Maybe the flowers were more successful because they were under the eaves. The flower boxes were filled with daffodils, peonies, roses, lilies, foxgloves,
calendula, pinks, dahlias, gladioli, alyssum, sweet peas and nasturtiums. Of
course I didn’t know any of the names back then. I only know now from looking
at old photos. My least favorite in my mom’s flower bed, and therefore most
memorable, was the little white stinky flower we kids loved to hate, which I recently
learned is called Tanecetum. My childhood friends would love to know that
Tanecetum got “weed of the week” in a gardening magazine and the name refers to
Thanatos, which is death, or land of the dead. It did smell like something dead!
For 25 years she gardened in this limited fashion, but
the moment she hit land, she dug up a square acre of dirt (it seemed like to me
anyway) and wanted me to help her pick rocks and pull weeds. I hated living on
land, it was too much work. And now here I am living on land and gardening with
a method my Mother never heard of.
Mom used to bury fish to feed her garden. I am using live
fish to feed mine. She grew in dirt, which involves digging and tilling. I’m growing in gravel and will do my best not
to disturb the growbed’s ecosystem. She watered her garden; I don’t have to.
She weeded her garden and picked rocks; I don’t have to. But though mine is not
my mother’s garden, it IS in a box!
I’m going to try growing an apple tree in an aquaponic growbed to prove that I totally get it!
Is it the sun or an imperfection on your apple that's making you squint, mom? |
Gayle, I so enjoy reading your posts!
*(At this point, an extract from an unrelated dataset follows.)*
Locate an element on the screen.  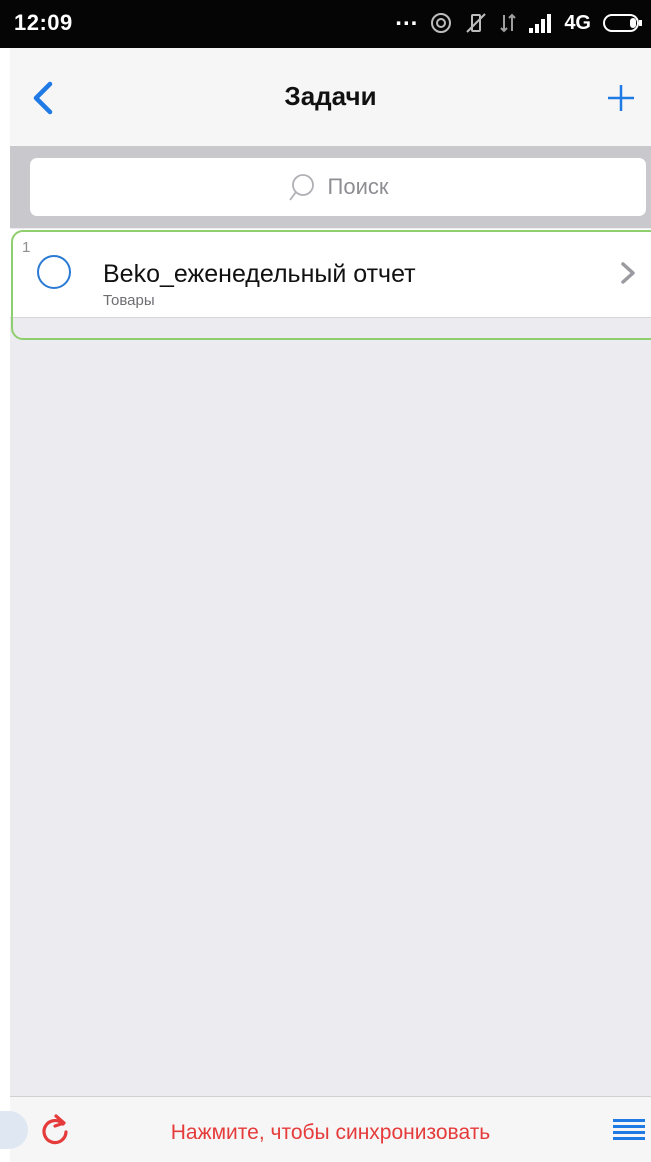
task-list: 1 Beko_еженедельный отчет Товары is located at coordinates (330, 274).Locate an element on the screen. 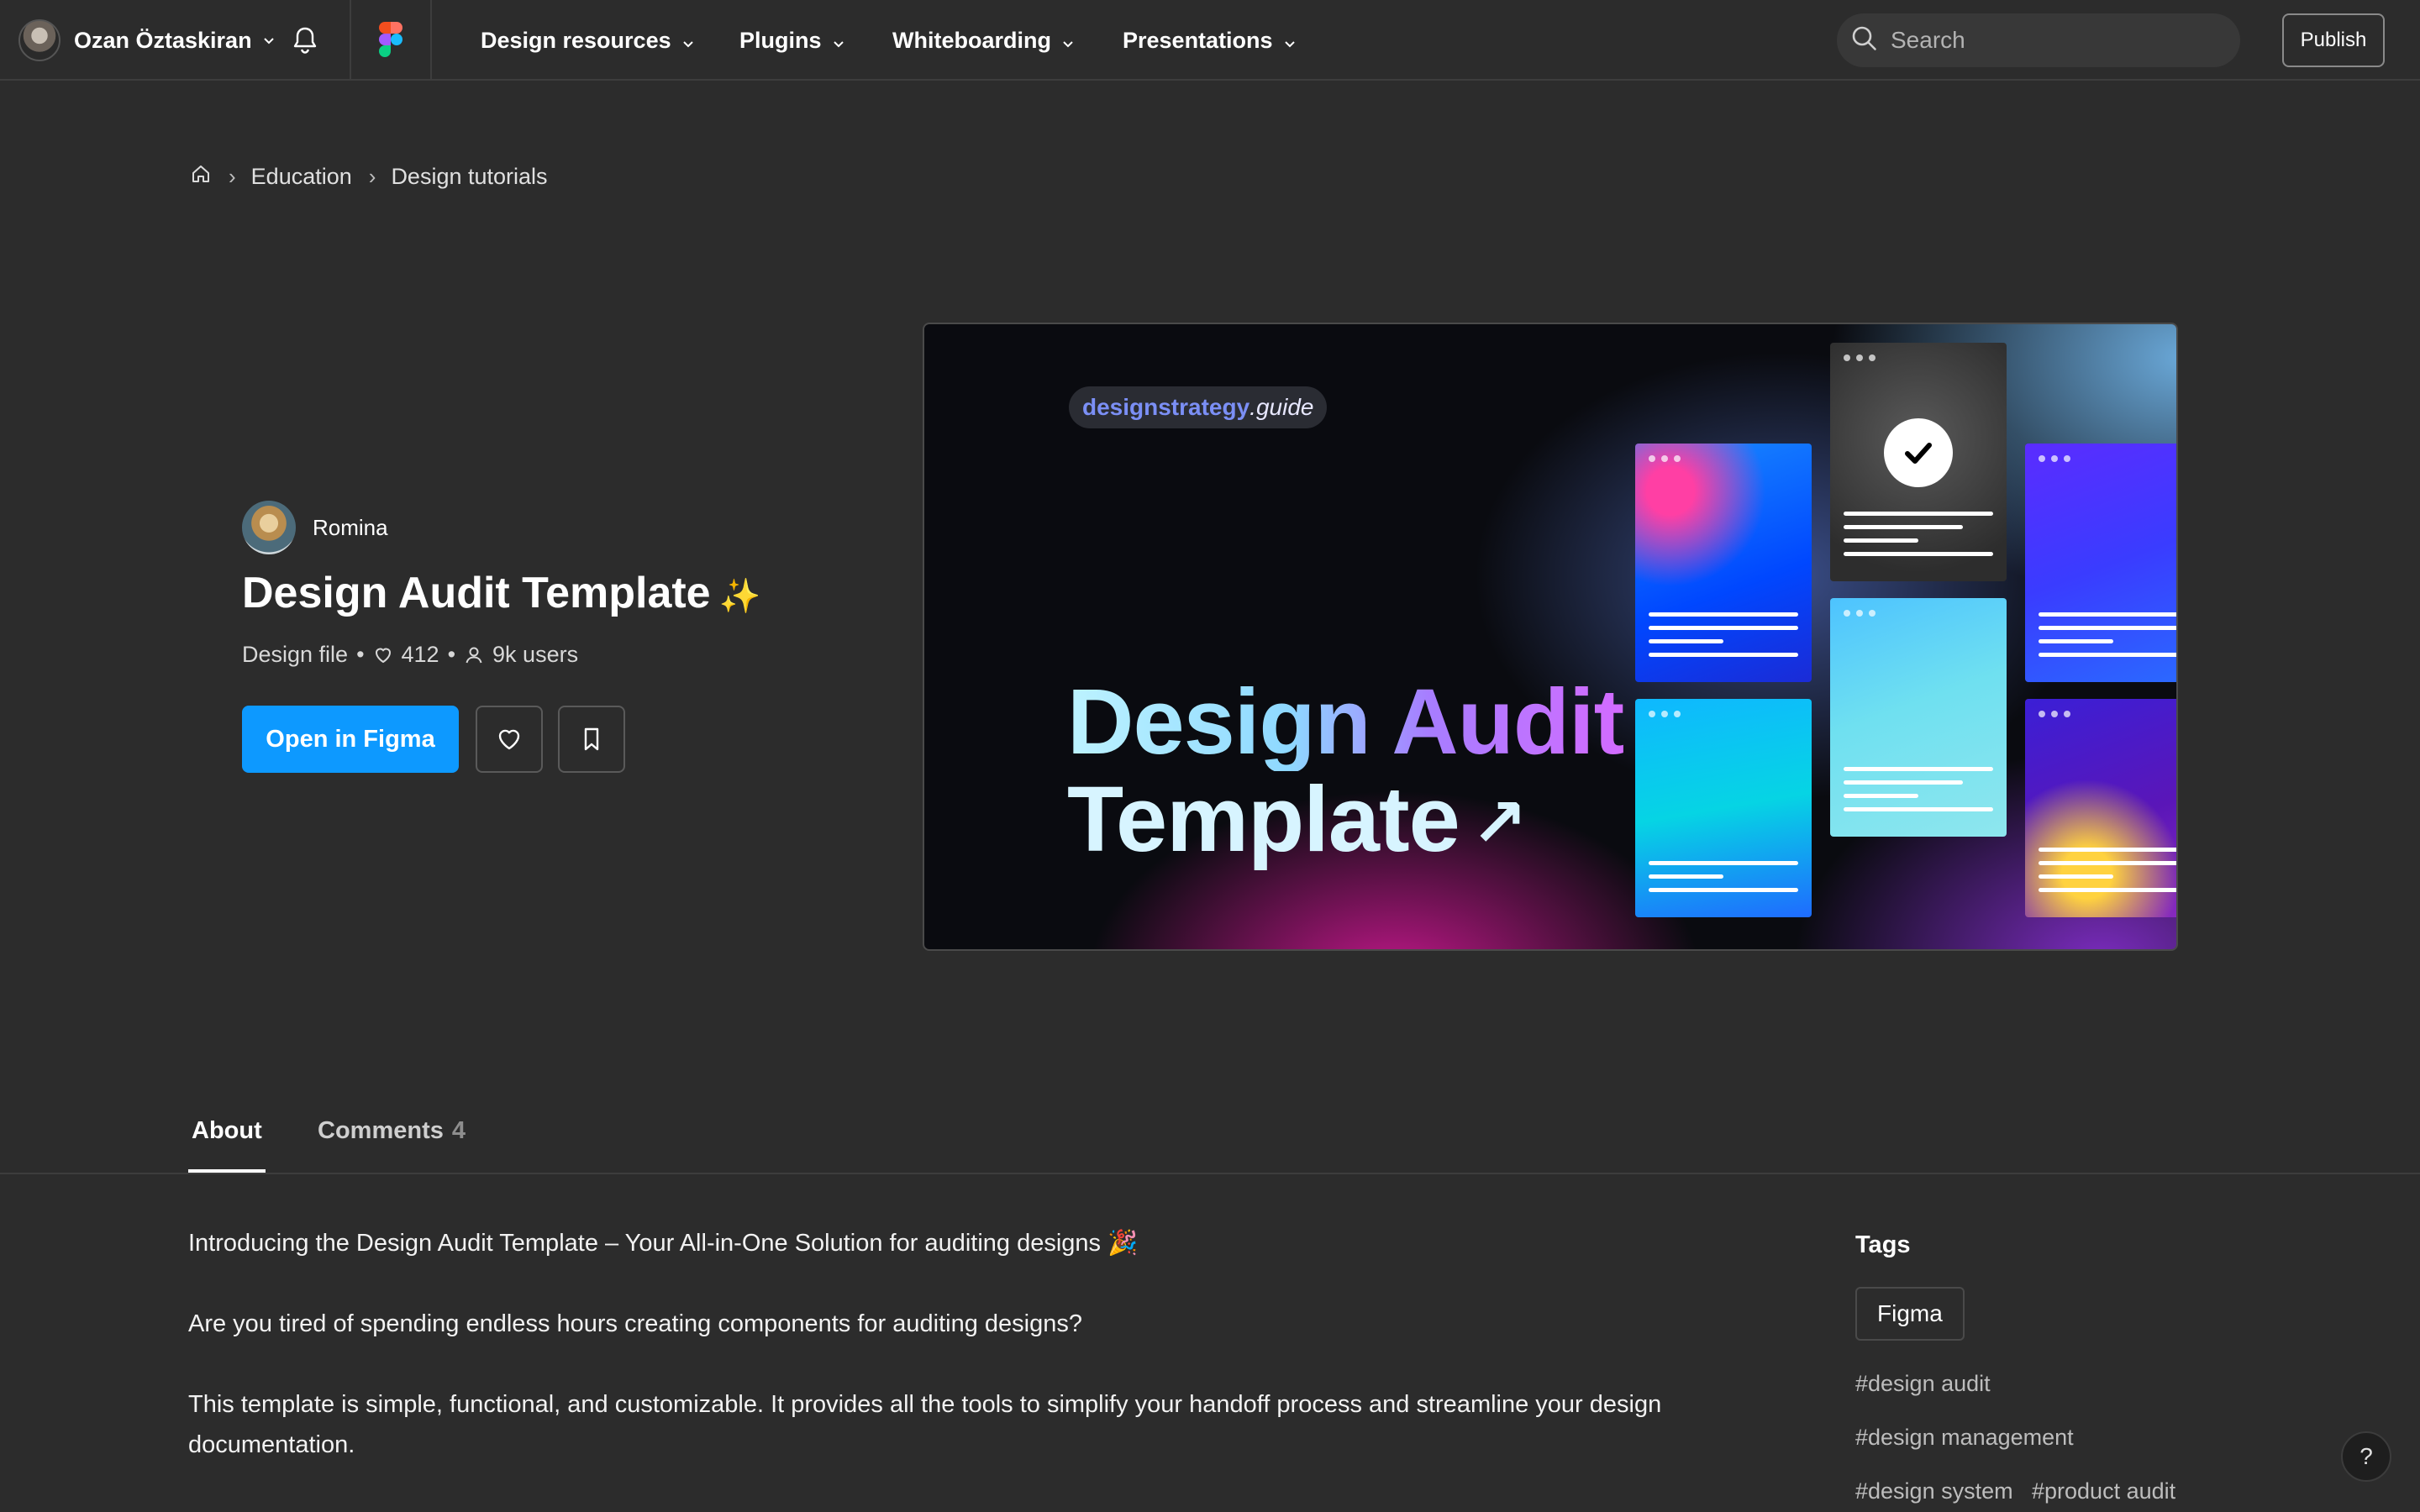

I was touched by the one about your Mom and the comparisons and just felt sad that she wasn't here to enjoy her lovely, talented daughter and family. How wonderful the new earth will be where you can enjoy God's plants together. We'll all come by and be amazed at what you've done! Looking forward to seeing your very complicated set-up! Jenny
ReplyDeleteThank you Jenny! My mom was my age when she died. I've been thinking about her a lot this year.